Early interventions to prevent CPA

Paediatric early-warning scores (PEWS) are designed to alert health workers to possible clinical deterioration in the hope of averting it [Citation38]. Signs and symptoms are given a numerical score according to their seriousness. An abnormal score should elicit an action such as increasing the frequency of monitoring or calling for assistance. This assumes that there is a rapid response to the request for help and appropriate action can be taken. Many different scores are in use; some are quite complicated with many indicators, but others are simple, based on vital signs. Comparison of the scores is difficult because they differ but when the sensitivity and specificity of the scores have been reported they range, respectively, from 64% to 71% and from 82% to 95% [Citation39Citation42].
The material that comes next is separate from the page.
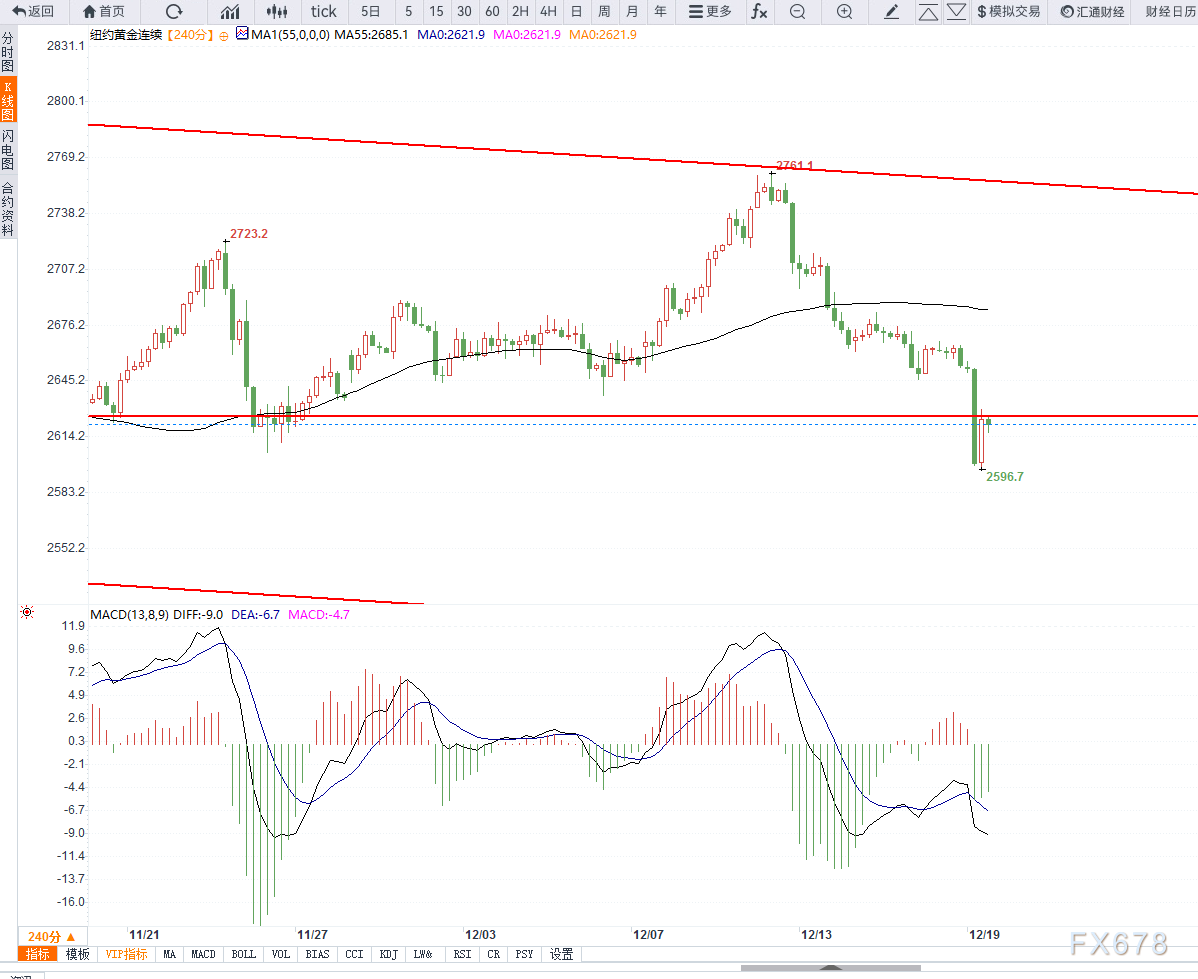
Task: Open 模拟交易 simulated trading
Action: click(1008, 12)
Though early-warning scores are used widely in well-resourced settings [Citation43], in low-resourced settings it is assumed that scoring is too time-consuming and complicated for routine use [Citation44]. However, a simple early-warning score was validated successfully in the paediatric department of the University Hospital of Rwanda in Kigali [Citation45]. Sick children can be identified and care escalated before cardiac arrest occurs. A word of caution is that a multi-centre study of EWS in 2018 found no reduction in all-cause mortality compared with usual care [Citation46]. This makes it all the more important that signs of impending deterioration are identified early [Citation47].

Response teams are called rapid response teams (RRT) or medical emergency teams (MET) [Citation48,Citation49]. They have the advantage of being trained with a history of working together. Few hospitals in low-resource settings have sufficient trained staff to maintain an emergency team.

Monitoring is not undertaken well in most poorly resourced settings, yet it is the foundation on which EWS and subsequent clinical interventions depend. Emergency care would improve greatly if monitoring was done well, nurses and doctors were trained in emergency care and necessary equipment was at hand. This needs leadership and local champions [Citation50]. Staff must feel empowered and listened to; it must be seen as adding value to their work [Citation51].

What can be done to improve the outcome of CPR?

Here is a situation where prevention is much, much better than cure. A child with an invasive bacterial infection will become hypoxic, hypotensive and acidotic before cardiac arrest occurs. It is important to anticipate these problems, look for danger signs and prevent a worsening situation. Respiratory failure has a much better outcome than cardiopulmonary arrest. It is better to support respiration early with non-invasive ventilation than to await an arrest. The most sick children should be nursed in beds near the nursing station and they must be regularly monitored for vital signs; if a PEWS can be used, so much the better. A concerned health worker should have easy access to the opinion of a more senior member of staff who can assess the situation and make a rapid, informed decision. Emergency equipment and drugs should be readily available on a ward or in the outpatient department.

Mothers and guardians need to know the danger signs to look for when a child is ill and to bring them to hospital quickly. Children should be triaged on arrival and receive appropriate and timely treatment.

The basics must be got right: careful history-taking and examination, ongoing monitoring and early interventions. It is better to pre-empt trouble than to try to manage it.